Underpinning may be necessary where P class (problem) soils in certain areas of the site are encountered.
'Traditional underpinning,' the mass concrete underpinning method is nearly 100 years in age, and the protocol has not changed. This underpinning method strengthens an existing structure's foundation by digging boxes by hand underneath and sequentially pouring concrete in a strategic order. The result is a foundation built underneath the existing foundation. This underpinning method is generally applied when the existing foundation is at a shallow depth, but works well up to fifty feet (fifteen meters) deep. The method has not changed since its inception with its use of utilitarian tools such as shovels and post hole diggers. Heavy machinery is not employed in this method due to the small size of the boxes being dug. There are several advantages to using this method of underpinning, including the simplicity of the engineering, the low cost of labor, and the continuity of the structure's use during construction.

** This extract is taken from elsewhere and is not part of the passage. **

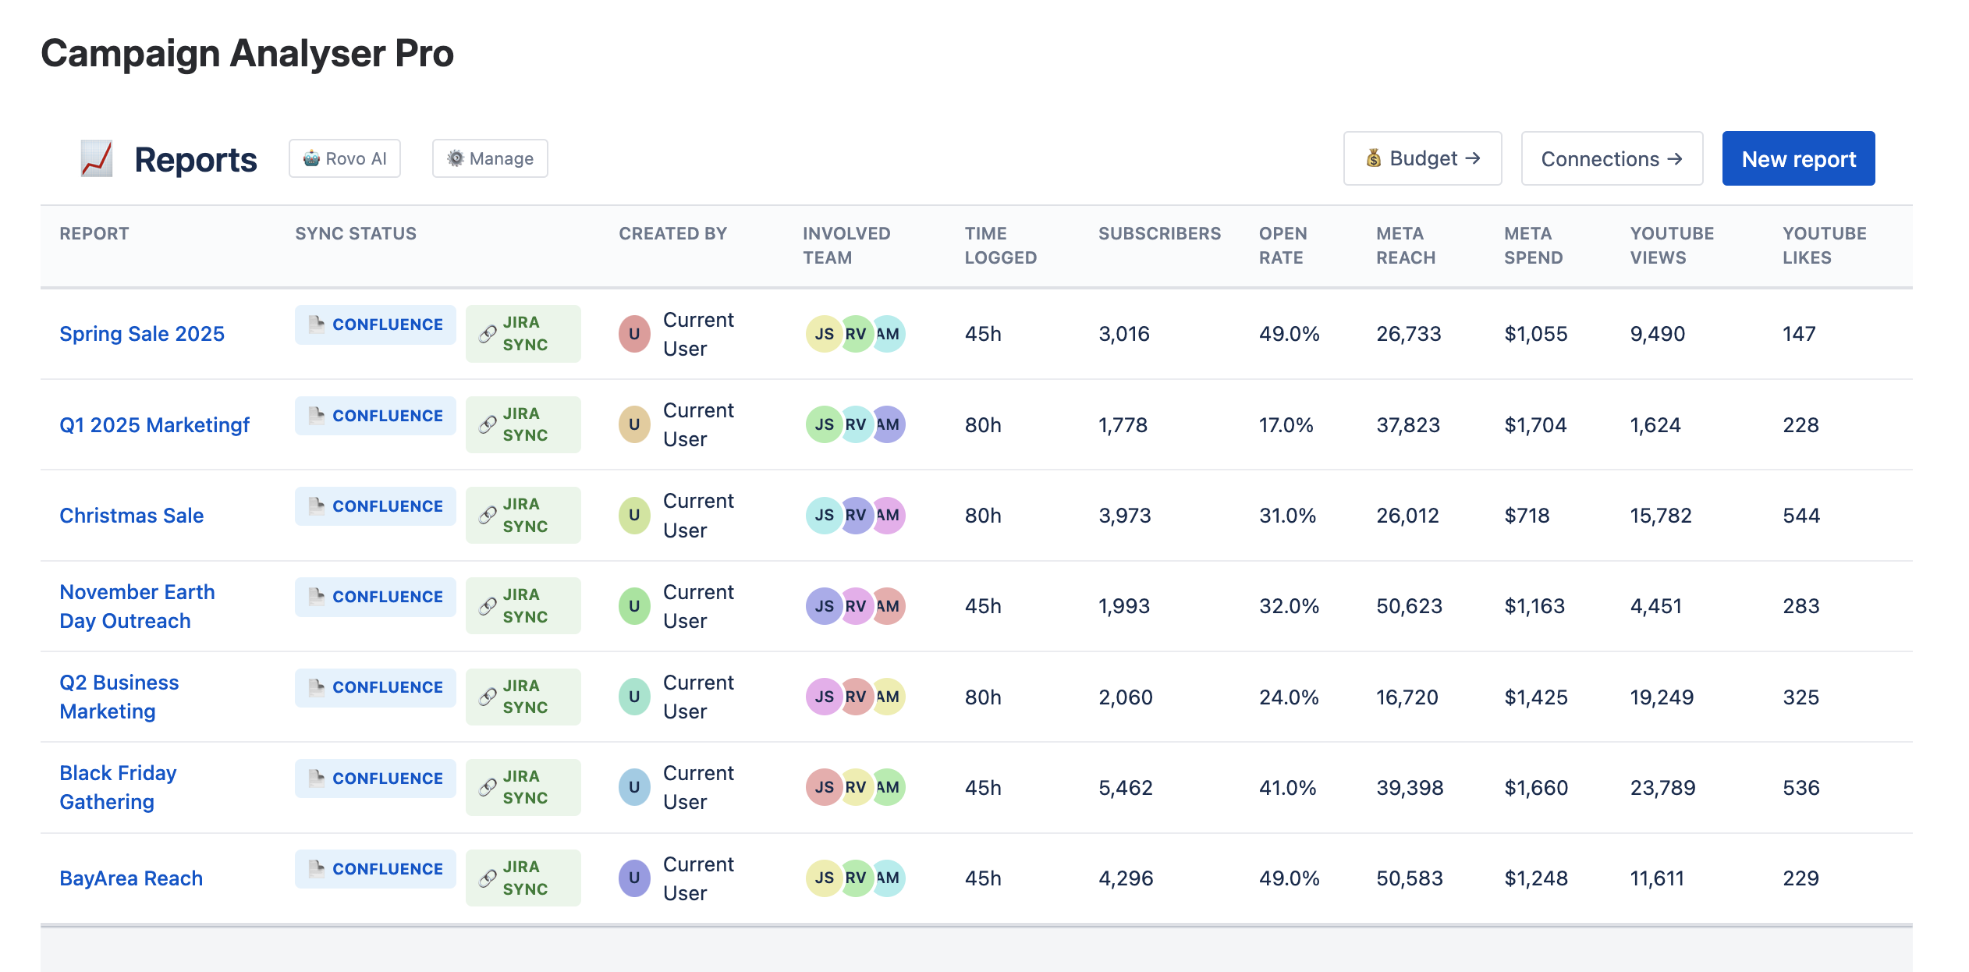
Task: Click Confluence badge for Q2 Business Marketing
Action: (375, 687)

The beam and base method of underpinning is a more technically advanced adaptation of traditional mass concrete underpinning. A reinforced concrete beam is constructed below, above or in replacement of the existing footing. The beam then transfers the load of the building to mass concrete bases, which are constructed at designed strategic locations. Base sizes and depths are dependent upon the prevailing ground conditions. Beam design is dependent upon the configuration of the building and the applied loads. Anti-heave precautions are often incorporated in schemes where potential expansion of clay soils may occur.
Mini-piles have the greatest use where ground conditions are variable, where access is restrictive, where environmental pollution aspects are significant, and where structural movements in service must be minimal. Mini-piled underpinning is generally used when the loads from the foundations need to be transferred to stable soils at considerable depths - usually in excess of 5 m (16 ft). Mini-piles may either be augured or driven steel cased, and are normally between 150 mm (5.9 in) and 300 mm (12 in) in diameter. Structural engineers will use rigs which are specifically designed to operate in environments with restricted headroom and limited space, and can gain access through a regular domestic doorway. They are capable of constructing piles to depths of up to 15 m (49 ft). The technique of minipiling was first applied in Italy in 1952, and has gone through many different names, reflecting worldwide acceptance and expiration of the original patents.

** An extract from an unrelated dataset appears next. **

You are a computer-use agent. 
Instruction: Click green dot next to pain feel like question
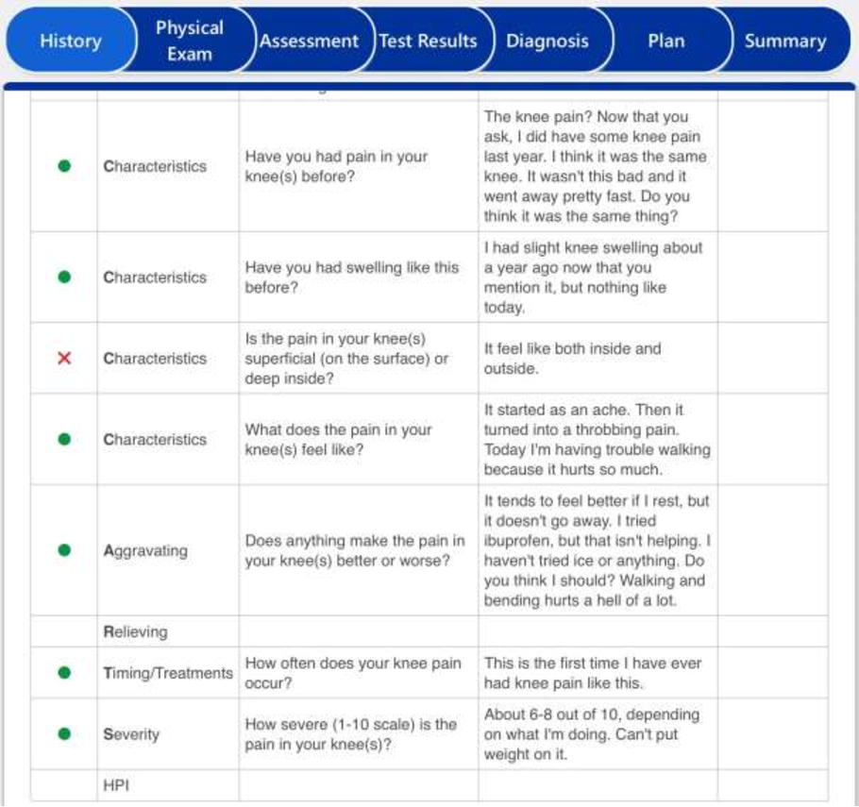pyautogui.click(x=64, y=440)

The relatively small diameter of mini-piles is distinctive of this type of underpinning and generally uses anchoring or tie backs into an existing structure or rock. Conventional drilling and grouting methods are used for this method of underpinning. These mini-piles have a high slenderness ratio, feature substantial steel reinforcing elements and can sustain axial loading in both senses. The working loads of mini-piles can sustain up to 1,000 kN (100 long tons-force; 110 short tons-force) loads.

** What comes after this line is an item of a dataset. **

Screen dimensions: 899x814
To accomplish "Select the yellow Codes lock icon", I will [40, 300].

In comparison to Mass Concrete Underpinning, the engineering aspect of mini-piles is somewhat more involved, including rudimentary engineering mechanics such as statics and strength of materials. These mini-piles must be designed to work in tension and compression, depending on the orientation and application of the design. In detail, attention with design must be paid analytically to settlement, bursting, buckling, cracking, and interface consideration, whereas, from a practical viewpoint, corrosion resistance, and compatibility with the existing ground and structure must be regarded.
Mini-piled underpinning schemes include pile and beam, cantilever pile-caps and piled raft systems. Cantilevered pile-caps are usually used to avoid disturbing the inside of a building, and require the construction of tension and compression piles to each cap. These are normally linked by a beam. The pile and beam system usually involves constructing pairs of piles on either side of the wall and linking them with a pile cap to support the wall. The pile caps are usually linked by reinforced concrete beams to support the entire length of the wall. Piled raft underpinning systems are commonly used when an entire building needs to be underpinned. The internal floors are completely removed, a grid of piles is installed, and a reinforced concrete raft is then constructed over the complete floor level, picking up and fully supporting all external and internal walls.
A mix of structural resins and hardener is injected into foundation ground beneath footings. On entering the ground the resin and hardener mix and expansion occurs due to a chemical reaction. The expanding structural resin mix fills any voids and crevices, compacts any weak soil and then, if the injection is continued, the structure above may be raised and re-levelled. This relatively new method of underpinning has been in existence for approximately 30 years, and because it does not involve any construction or excavation set-up, is known to be a clean, fast and non-disruptive underpinning method.